Systems, which are accurate and rule-based, offer a high number of advantages. For example, they can see the fine line of difference between accurate and over-general rules: the latter will always have a lesser accuracy considering that the payoff is supposed to vary in relation with the inputs covered by the rule at large. Indeed, an approach based on accuracy can certainly lead to the evolution of the optimally general rules. In addition to this, it maintains a consistently correct and a consistently incorrect rule simultaneously, allowing the learning of a complete ‘covering map’ to process. However, with many rules, antecedents and consequents, the whole mapping process in FL is relatively slow and requires a boost.

The low computational deficiency of FL is compensated for by neural networks, and on the other hand, the reasoning ability of FL compensates the backpropagation fast learning schemes of NN [4, 53, 62, 68]. More information on the fundamentals and applications of ANFIS abound in specialised publications [1, 19].

In this section, assuming the fuzzy interference system has two crispy inputs of x and y, an output of z to be fuzzified with the fuzzy set: A1, A2, B1 and B2; then, the first-order Takagi-Sugeno system of if-then rules can be given as follows:

$$ {\displaystyle \begin{array}{c}\mathrm{Rule}\ 1:\mathrm{if}\ x\ \mathrm{is}\ {A}_1\mathrm{and}\ y\ \mathrm{is}\ {B}_1\mathrm{then}\ {f}_1={p}_1x+{q}_1y+{r}_1\\ {}\mathrm{Rule}\ 2;\mathrm{if}\ x\ \mathrm{is}\ {A}_2\mathrm{and}\ y\ \mathrm{is}\ {B}_2\mathrm{then}\ {f}_2={p}_2x+{q}_2y+{r}_2\end{array}} $$
(26)

where f1 and f2 are the respective outputs associated with the fuzzy sets, p1, p2, q1, q2, r1 and r2 are design parameters that are determined during training.

ANFIS modelling is in five layers (Fig. 3).
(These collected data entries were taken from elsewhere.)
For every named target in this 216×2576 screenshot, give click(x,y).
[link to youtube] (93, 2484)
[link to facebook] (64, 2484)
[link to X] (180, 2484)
The first layer is the fuzzification unit where the crispy inputs x and y are added to each node i which is associated with respective linguistic marker Ai or Bi-2, such that the membership function Oi, j estimates the membership grade of the given input as:

$$ {\displaystyle \begin{array}{cc}{O}_{1,i}={\mu}_{A_i}(x),& for\ i=1,2\\ {}{O}_{2,i}={\mu}_{B_{i-2}}(y),& for\ i=3,4\end{array}} $$
(27)
Fig. 3
figure 3

ANFIS structure consisting of the five stages

The linguistic markers Ais and Bis can be designated as high (H1), medium (M1) and low (L1) and corresponding H2, M2 and L2, respectively. The mean of all membership functions is given by the Gaussian membership function as:

$$ {\mu}_{\mathrm{Guassian}}(x)=\exp \left(\frac{1}{2}{\left(\frac{x-c}{\sigma}\right)}^2\right) $$
(28)

The parameters c and σ are adaptive and determine the degree of slope of the membership function.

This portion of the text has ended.